3. Install the Flower package in development mode (think pip install -e) along with all necessary dependencies:

(flower-<version>) $ ./dev/bootstrap.sh

Scripts pratiques#

La repo de Flower contient un certain nombre de scripts de commodité pour rendre les tâches de développement récurrentes plus faciles et moins problématiques. Voir le sous-répertoire :code :/dev pour une liste complète. Les scripts suivants sont parmis les plus importants :

Créer/Supprimer l’environment virtuel#

$ ./dev/venv-create.sh <version> # Default is 3.8.17
$ ./dev/venv-delete.sh <version> # Default is 3.8.17

Compiler les définitions ProtoBuf#

$ python -m flwr_tool.protoc

Formatter le code#

$ ./dev/format.sh

Vérifier le format et tester le code#

$ ./dev/test.sh

Add a pre-commit hook#

Developers may integrate a pre-commit hook into their workflow utilizing the pre-commit library. The pre-commit hook is configured to execute two primary operations: ./dev/format.sh and ./dev/test.sh scripts.

There are multiple ways developers can use this:

  1. Install the pre-commit hook to your local git directory by simply running:

    $ pre-commit install
    
    • Each git commit will trigger the execution of formatting and linting/test scripts.

    • If in a hurry, bypass the hook using --no-verify with the git commit command.

      $ git commit --no-verify -m "Add new feature"
      
  2. For developers who prefer not to install the hook permanently, it is possible to execute a one-time check prior to committing changes by using the following command:

    $ pre-commit run --all-files
    

    This executes the formatting and linting checks/tests on all the files without modifying the default behavior of git commit.

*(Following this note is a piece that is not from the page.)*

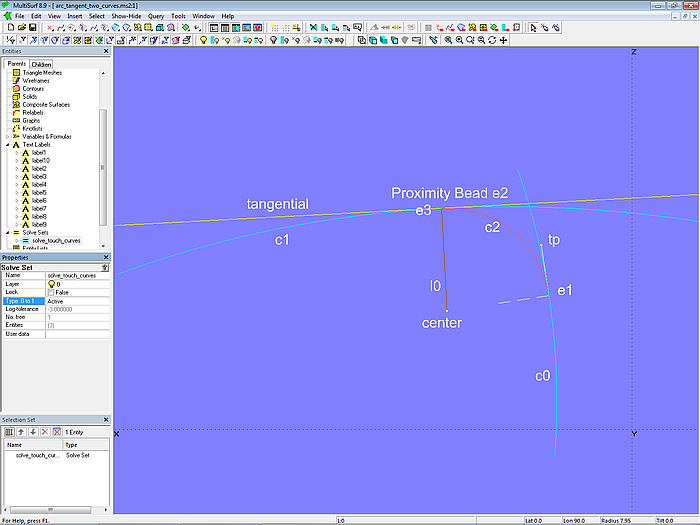Click the rotate view icon
Screen dimensions: 700x525
pyautogui.click(x=492, y=40)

Exécuter les GitHub Actions (CI) localement#

Developers could run the full set of Github Actions workflows under their local environment by using Act. Please refer to the installation instructions under the linked repository and run the next command under Flower main cloned repository folder:

$ act

Le workflow par défaut de Flower sera exécuté en configurant les machines Docker requises en arrière plan.

Build Release#

Flower utilise Poetry pour construire les nouvelles versions. La commande nécessaire est comprise dans un script simple :

$ ./dev/build.sh

Les versions résultantes .whl et .tar.gz seront stockées dans le sous-répertoire:code:/dist.

Build Documentation#

Flower’s documentation uses Sphinx. There’s no convenience script to re-build the documentation yet, but it’s pretty easy:

$ cd doc
$ make html

This will generate HTML documentation in doc/build/html.

Note that, in order to build the documentation locally (with poetry run make html, like described below), Pandoc needs to be installed on the system.